Task
Before copying, find the line below that contains "Given: Decrease quantity"; then return it and all later lines exactly, up to and including the final line, with no pictures.

Pixel coordinate grounding data
__________________________________________________

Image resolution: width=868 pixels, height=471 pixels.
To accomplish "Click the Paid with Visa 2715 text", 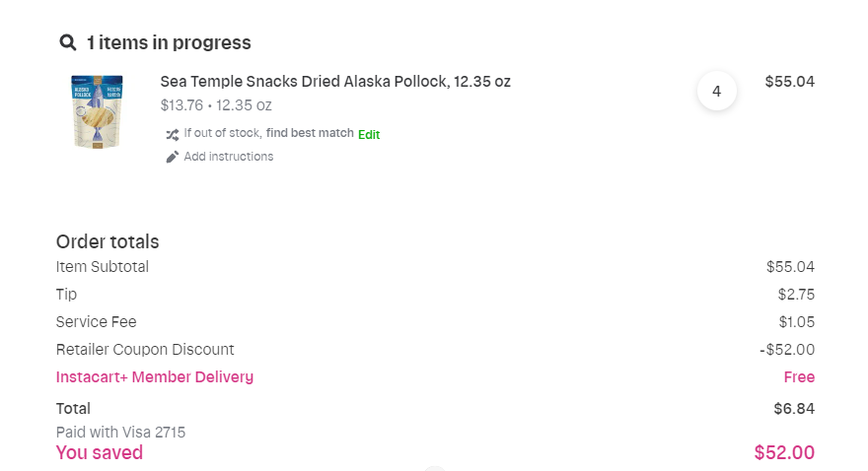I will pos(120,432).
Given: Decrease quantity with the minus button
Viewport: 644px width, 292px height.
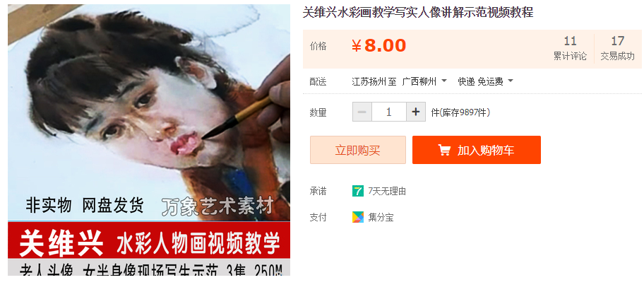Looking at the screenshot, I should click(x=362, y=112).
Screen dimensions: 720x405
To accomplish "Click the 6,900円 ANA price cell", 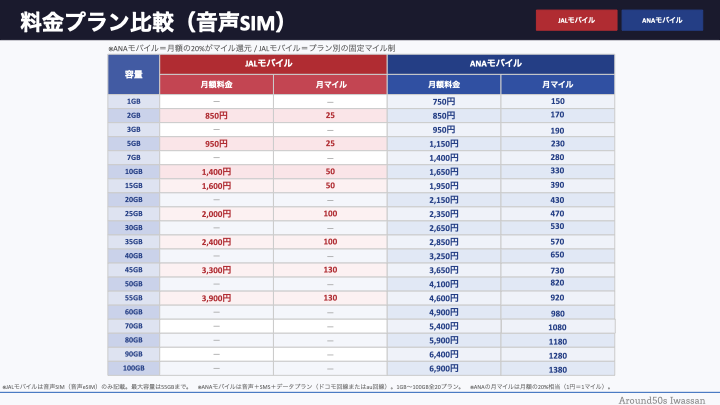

__________________________________________________

Answer
Given: Decrease quantity with the minus button
Viewport: 644px width, 292px height.
Looking at the screenshot, I should click(x=362, y=112).
Screen dimensions: 720x405
To accomplish "Click the 6,900円 ANA price cell", 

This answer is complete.